The spatiality and temporality of urban violence

Download The spatiality and temporality of urban violence PDF Online Free

Author :
Publisher : Manchester University Press
ISBN 13 : 1526165724
Total Pages : 393 pages
Book Rating : 4.5/5 (261 download)

DOWNLOAD NOW!


Book Synopsis The spatiality and temporality of urban violence by : Mara Albrecht

Download or read book The spatiality and temporality of urban violence written by Mara Albrecht and published by Manchester University Press. This book was released on 2023-11-14 with total page 393 pages. Available in PDF, EPUB and Kindle.
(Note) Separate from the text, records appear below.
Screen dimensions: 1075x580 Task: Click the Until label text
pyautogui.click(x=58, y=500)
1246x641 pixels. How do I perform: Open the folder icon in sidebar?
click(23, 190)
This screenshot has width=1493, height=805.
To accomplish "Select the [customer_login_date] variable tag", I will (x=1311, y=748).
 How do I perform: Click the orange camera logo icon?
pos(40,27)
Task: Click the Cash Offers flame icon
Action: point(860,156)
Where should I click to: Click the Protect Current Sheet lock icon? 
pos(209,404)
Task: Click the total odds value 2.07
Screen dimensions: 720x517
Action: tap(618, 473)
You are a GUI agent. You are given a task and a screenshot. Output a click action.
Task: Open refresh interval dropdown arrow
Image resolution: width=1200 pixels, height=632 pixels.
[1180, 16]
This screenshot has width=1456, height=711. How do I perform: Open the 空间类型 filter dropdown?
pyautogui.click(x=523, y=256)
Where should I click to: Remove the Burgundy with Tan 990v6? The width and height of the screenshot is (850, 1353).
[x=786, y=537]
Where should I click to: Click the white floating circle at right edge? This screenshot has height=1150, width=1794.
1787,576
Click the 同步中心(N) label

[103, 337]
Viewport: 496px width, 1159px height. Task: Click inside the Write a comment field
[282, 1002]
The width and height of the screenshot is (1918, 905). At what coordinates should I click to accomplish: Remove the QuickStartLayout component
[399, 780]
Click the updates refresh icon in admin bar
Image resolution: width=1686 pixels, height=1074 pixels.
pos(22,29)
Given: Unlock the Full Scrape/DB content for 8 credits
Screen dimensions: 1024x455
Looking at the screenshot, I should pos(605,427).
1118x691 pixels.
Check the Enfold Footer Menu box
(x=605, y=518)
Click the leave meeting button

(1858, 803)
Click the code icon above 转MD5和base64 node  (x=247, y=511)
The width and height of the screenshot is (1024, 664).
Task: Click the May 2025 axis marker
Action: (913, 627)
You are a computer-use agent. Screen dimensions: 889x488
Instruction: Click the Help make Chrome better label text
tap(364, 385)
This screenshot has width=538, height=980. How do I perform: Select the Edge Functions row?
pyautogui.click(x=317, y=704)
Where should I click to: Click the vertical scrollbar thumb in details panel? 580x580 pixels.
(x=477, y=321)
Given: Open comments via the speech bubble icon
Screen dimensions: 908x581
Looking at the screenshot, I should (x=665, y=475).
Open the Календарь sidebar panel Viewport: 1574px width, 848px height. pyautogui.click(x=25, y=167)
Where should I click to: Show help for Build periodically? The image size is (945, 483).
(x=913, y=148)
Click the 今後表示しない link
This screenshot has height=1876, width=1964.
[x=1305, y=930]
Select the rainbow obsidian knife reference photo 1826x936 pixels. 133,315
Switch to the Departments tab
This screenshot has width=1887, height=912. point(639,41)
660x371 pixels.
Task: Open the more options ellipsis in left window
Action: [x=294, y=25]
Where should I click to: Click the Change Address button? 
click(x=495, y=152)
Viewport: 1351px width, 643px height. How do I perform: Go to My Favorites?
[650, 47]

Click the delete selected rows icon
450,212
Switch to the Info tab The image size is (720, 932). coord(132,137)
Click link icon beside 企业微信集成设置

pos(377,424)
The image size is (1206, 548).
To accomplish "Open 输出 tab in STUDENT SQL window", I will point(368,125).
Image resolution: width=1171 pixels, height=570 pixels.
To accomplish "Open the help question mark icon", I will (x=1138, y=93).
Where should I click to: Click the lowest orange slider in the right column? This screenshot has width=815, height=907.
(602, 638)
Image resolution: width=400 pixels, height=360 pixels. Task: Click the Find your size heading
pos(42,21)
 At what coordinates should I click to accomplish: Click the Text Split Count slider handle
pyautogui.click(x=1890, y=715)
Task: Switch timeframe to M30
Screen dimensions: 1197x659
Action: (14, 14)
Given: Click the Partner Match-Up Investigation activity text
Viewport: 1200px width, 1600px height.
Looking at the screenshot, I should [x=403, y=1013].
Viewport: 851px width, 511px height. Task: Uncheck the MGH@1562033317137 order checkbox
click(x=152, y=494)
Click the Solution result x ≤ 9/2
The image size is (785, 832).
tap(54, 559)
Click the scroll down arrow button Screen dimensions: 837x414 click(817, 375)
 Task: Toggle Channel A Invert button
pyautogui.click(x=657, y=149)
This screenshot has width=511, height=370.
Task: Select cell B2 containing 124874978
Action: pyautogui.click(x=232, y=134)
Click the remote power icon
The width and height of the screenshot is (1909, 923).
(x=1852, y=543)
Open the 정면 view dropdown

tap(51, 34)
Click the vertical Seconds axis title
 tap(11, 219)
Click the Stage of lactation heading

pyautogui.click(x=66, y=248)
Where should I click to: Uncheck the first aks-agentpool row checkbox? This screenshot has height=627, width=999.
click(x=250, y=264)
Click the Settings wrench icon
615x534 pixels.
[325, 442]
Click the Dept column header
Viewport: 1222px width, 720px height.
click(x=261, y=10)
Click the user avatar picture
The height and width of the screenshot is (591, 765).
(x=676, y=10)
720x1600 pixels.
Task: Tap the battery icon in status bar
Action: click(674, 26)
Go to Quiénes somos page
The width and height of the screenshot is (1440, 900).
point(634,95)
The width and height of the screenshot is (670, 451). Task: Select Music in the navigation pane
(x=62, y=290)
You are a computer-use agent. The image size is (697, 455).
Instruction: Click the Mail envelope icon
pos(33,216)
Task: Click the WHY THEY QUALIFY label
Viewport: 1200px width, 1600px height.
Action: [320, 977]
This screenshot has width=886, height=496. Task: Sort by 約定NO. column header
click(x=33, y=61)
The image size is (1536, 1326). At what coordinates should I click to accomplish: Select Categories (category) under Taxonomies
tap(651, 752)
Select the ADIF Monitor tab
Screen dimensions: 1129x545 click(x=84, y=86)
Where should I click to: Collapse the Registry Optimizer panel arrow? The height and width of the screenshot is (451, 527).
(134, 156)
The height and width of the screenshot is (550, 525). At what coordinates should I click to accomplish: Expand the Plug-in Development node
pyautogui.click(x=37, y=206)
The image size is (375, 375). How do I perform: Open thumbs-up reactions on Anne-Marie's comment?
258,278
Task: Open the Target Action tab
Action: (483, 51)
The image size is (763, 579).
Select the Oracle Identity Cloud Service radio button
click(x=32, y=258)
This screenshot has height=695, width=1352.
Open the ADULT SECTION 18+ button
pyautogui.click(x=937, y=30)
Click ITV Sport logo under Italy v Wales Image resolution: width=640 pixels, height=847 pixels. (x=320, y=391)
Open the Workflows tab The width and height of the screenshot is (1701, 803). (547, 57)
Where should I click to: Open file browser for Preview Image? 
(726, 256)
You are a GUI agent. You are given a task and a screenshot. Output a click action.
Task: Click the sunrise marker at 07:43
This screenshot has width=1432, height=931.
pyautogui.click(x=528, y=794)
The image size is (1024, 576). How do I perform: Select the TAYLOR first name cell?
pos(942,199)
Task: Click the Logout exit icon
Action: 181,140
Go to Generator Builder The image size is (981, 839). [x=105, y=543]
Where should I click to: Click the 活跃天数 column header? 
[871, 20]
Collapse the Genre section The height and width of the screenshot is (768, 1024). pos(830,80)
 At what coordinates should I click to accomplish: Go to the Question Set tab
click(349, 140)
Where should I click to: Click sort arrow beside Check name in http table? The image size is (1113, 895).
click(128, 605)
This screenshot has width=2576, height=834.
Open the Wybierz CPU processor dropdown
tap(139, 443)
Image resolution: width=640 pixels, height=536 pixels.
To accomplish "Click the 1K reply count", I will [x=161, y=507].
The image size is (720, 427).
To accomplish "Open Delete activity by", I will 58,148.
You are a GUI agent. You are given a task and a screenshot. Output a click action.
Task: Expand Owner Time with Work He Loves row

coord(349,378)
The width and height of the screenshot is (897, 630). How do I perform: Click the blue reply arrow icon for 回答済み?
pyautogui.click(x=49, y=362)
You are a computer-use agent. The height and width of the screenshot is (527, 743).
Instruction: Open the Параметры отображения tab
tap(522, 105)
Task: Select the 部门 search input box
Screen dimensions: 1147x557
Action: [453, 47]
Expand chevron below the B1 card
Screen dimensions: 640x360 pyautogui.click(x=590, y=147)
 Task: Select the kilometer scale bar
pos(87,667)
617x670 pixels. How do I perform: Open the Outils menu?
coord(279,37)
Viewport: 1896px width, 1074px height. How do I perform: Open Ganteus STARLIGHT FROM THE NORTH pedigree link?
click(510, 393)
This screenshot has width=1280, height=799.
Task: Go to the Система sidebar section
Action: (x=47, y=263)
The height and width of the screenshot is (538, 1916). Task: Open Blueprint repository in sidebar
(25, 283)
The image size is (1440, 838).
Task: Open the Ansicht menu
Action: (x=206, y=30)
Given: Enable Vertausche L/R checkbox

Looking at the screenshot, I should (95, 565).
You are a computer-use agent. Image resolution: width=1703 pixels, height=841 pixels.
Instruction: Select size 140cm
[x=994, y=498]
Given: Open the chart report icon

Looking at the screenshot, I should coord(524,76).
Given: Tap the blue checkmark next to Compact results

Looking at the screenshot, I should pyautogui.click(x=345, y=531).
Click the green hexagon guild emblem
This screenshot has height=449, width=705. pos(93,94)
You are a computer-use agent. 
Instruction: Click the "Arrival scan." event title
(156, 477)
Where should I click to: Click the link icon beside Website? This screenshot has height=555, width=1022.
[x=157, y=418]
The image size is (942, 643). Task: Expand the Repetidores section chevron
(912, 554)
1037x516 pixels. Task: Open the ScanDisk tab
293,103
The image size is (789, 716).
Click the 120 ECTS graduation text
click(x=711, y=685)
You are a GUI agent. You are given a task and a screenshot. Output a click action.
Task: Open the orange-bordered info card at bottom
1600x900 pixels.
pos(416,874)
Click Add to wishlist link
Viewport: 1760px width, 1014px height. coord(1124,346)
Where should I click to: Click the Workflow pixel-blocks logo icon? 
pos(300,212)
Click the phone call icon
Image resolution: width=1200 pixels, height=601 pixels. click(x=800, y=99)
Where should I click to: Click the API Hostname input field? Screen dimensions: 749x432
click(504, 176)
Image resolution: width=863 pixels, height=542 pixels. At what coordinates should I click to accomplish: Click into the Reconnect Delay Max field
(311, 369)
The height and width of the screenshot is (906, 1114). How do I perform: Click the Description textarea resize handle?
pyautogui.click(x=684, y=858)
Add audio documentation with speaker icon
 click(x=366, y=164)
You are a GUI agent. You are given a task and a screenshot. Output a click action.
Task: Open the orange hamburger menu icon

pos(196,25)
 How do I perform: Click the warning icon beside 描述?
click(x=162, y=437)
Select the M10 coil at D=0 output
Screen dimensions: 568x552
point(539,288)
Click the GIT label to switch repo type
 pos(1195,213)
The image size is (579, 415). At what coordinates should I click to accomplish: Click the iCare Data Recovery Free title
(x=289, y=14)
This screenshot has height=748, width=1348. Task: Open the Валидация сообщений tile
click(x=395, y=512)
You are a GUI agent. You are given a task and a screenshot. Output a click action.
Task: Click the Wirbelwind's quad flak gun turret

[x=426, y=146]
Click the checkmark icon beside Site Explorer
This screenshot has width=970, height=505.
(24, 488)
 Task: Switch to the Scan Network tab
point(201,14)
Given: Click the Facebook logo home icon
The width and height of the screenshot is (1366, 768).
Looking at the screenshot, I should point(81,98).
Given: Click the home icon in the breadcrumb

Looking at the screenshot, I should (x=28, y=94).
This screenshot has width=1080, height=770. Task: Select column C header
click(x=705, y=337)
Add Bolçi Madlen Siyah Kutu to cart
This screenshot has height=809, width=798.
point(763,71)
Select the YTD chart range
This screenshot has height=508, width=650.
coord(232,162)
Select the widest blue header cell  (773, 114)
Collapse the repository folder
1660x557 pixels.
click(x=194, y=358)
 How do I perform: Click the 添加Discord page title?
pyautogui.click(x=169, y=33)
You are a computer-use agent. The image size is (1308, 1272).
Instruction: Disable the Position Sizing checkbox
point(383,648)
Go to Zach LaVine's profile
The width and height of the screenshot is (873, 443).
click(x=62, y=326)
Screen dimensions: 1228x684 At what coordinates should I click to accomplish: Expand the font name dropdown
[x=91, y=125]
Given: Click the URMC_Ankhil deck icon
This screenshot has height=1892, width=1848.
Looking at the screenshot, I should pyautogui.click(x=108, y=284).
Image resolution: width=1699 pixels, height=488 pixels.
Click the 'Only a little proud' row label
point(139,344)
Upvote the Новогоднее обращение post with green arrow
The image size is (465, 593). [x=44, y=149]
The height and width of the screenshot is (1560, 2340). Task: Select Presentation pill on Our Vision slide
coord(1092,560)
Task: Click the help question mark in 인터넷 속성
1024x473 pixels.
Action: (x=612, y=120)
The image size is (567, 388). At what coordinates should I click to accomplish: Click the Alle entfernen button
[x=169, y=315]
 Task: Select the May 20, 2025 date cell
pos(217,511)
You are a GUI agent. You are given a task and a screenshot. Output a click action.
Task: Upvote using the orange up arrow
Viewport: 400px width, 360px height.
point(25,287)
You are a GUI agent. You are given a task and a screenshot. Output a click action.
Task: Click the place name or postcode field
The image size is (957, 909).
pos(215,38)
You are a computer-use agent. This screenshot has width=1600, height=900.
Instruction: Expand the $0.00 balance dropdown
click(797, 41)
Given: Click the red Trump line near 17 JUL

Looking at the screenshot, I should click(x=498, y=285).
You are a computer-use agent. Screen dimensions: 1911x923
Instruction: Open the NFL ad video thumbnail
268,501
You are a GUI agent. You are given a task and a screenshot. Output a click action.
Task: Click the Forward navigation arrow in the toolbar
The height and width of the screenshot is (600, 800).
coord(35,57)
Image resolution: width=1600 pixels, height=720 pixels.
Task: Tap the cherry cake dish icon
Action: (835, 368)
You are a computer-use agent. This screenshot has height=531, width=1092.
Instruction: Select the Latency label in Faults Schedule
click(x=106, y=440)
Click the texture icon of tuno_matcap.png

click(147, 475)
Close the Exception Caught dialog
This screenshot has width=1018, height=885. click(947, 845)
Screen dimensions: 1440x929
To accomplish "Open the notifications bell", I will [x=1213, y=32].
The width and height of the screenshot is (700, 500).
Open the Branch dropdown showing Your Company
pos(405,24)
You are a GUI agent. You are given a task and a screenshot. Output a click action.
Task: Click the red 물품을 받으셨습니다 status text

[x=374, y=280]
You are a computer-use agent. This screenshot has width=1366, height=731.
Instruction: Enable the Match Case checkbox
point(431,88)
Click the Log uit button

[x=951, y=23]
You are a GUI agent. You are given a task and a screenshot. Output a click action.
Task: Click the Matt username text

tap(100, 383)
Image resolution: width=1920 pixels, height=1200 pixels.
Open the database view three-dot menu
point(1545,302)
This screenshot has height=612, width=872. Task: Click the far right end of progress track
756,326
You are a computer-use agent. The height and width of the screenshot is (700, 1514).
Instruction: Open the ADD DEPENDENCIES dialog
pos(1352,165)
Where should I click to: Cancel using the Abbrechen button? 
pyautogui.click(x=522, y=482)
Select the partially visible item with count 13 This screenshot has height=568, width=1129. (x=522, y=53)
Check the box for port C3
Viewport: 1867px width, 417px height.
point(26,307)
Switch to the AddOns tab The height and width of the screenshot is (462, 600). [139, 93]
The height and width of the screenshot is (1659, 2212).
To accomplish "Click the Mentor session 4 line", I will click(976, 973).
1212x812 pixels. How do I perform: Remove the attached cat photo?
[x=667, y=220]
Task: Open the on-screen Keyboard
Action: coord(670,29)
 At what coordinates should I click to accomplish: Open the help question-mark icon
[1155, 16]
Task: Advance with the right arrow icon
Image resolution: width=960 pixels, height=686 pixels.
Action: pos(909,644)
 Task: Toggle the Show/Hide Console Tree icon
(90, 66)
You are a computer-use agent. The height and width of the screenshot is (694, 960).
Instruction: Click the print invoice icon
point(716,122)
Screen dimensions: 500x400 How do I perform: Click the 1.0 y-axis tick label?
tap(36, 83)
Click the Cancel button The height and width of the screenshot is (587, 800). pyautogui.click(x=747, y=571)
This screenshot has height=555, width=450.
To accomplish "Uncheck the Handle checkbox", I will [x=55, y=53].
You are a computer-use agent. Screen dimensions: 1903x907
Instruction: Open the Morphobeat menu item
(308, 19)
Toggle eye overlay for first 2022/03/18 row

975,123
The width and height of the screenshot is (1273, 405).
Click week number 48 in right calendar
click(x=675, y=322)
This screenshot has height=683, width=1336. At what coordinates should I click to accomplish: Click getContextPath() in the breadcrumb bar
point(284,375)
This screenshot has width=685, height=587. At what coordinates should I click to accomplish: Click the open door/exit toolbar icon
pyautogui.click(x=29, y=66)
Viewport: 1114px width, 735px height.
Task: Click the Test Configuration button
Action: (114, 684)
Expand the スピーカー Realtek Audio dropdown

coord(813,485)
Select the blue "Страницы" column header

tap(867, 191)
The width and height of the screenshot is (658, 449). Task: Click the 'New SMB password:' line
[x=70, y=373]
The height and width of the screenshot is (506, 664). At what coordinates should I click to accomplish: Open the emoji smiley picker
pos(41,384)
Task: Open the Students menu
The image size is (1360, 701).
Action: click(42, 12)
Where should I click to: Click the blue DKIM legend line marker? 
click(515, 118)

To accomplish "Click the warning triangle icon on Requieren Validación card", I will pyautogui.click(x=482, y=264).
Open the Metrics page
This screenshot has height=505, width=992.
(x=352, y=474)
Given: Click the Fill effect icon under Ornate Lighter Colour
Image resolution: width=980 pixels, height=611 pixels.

Book excerpt: This edited volume asks how the city, with its spatial and temporal configuration and its rhythms, produces and shapes violence, both in terms of the built environment, and through particular ‘urban’ social relations. The book builds on the insight that violence itself is a spatiotemporal practice with generative capacities, which produces and transforms urban space and time in the long turn, also through the impact of memory. The analytical categories of space and time must be thought as inextricably linked with each other. Expanding this fundamental conceptual idea offers fresh perspectives on urban violence. The book unites case studies on different world regions and historical periods , and thus challenges assumed binaries of cities the global North and South, the past and present.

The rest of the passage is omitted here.